### [Task objective]
Print the records below exactly, omitting all pictures.

### [Given records]

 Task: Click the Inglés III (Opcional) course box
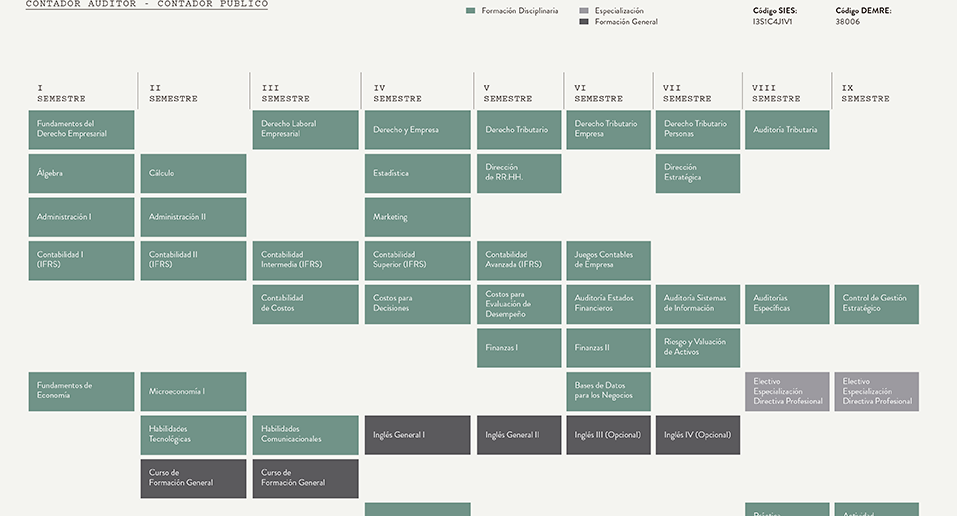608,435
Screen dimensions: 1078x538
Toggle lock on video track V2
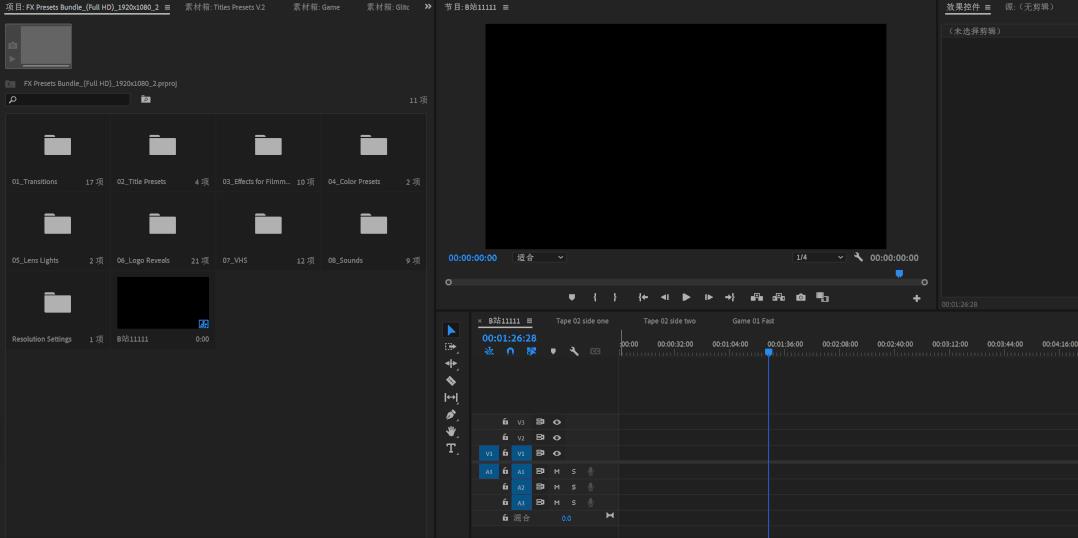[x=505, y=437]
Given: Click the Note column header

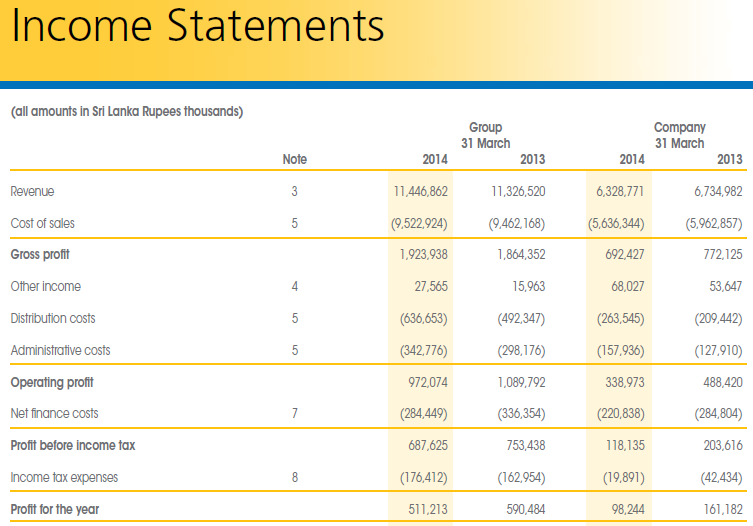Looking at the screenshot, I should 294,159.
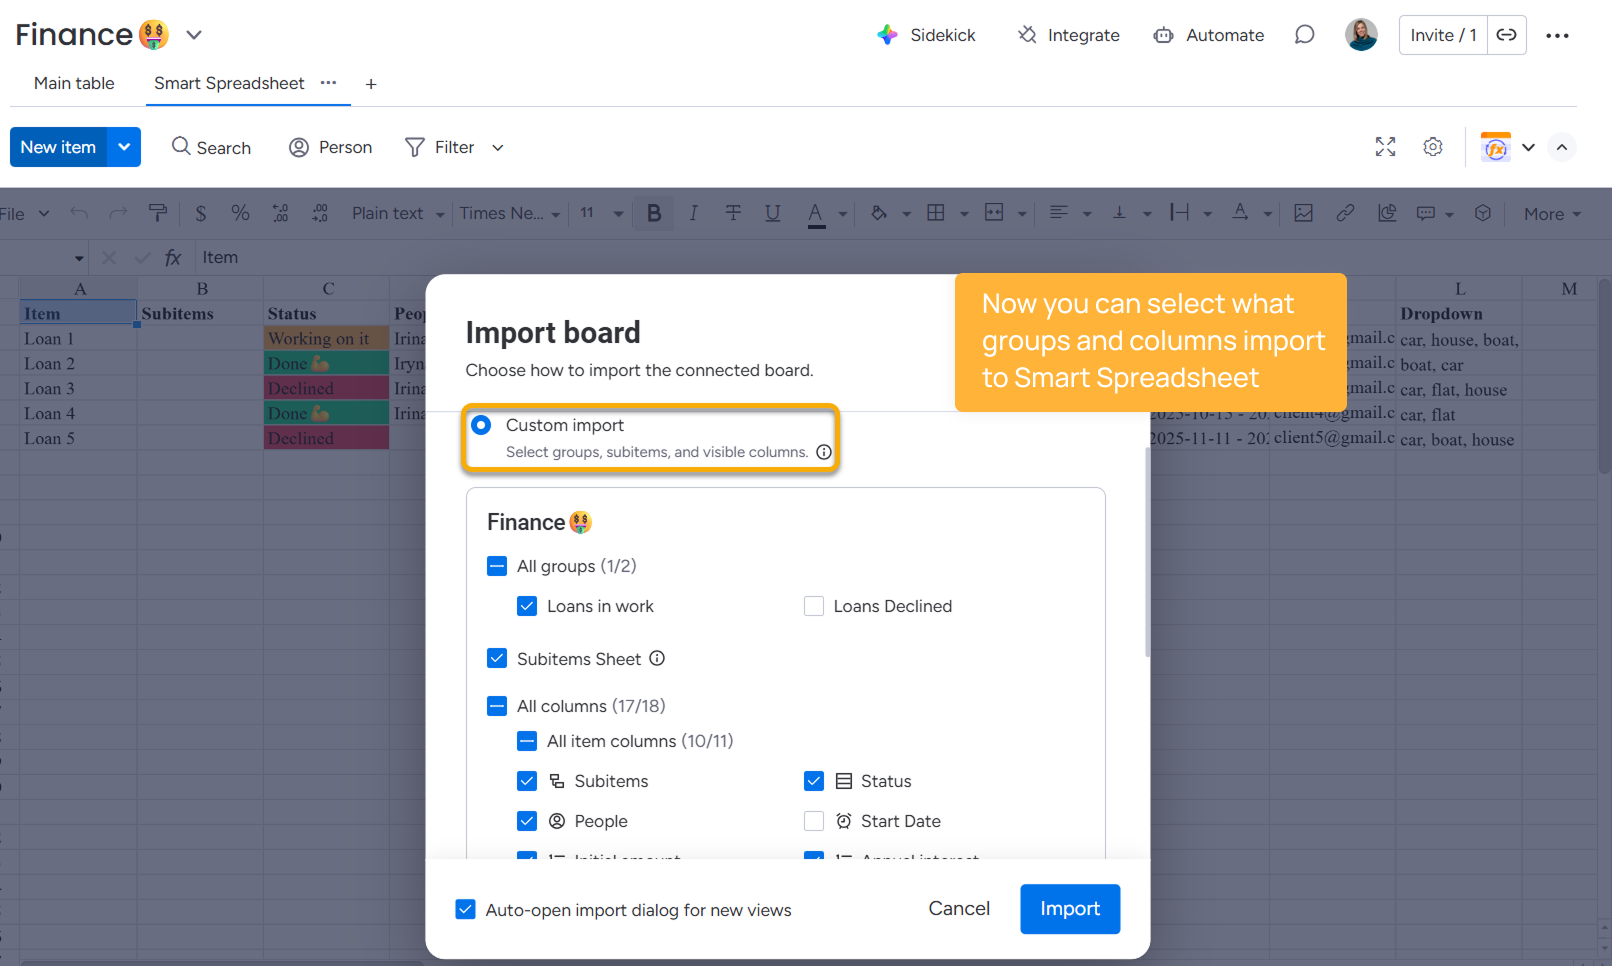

### [Task output]
 Task: Click the Inglés III (Opcional) course box
608,435
Screen dimensions: 1078x538
Toggle lock on video track V2
[x=505, y=437]
Given: Click the Note column header

Looking at the screenshot, I should 294,159.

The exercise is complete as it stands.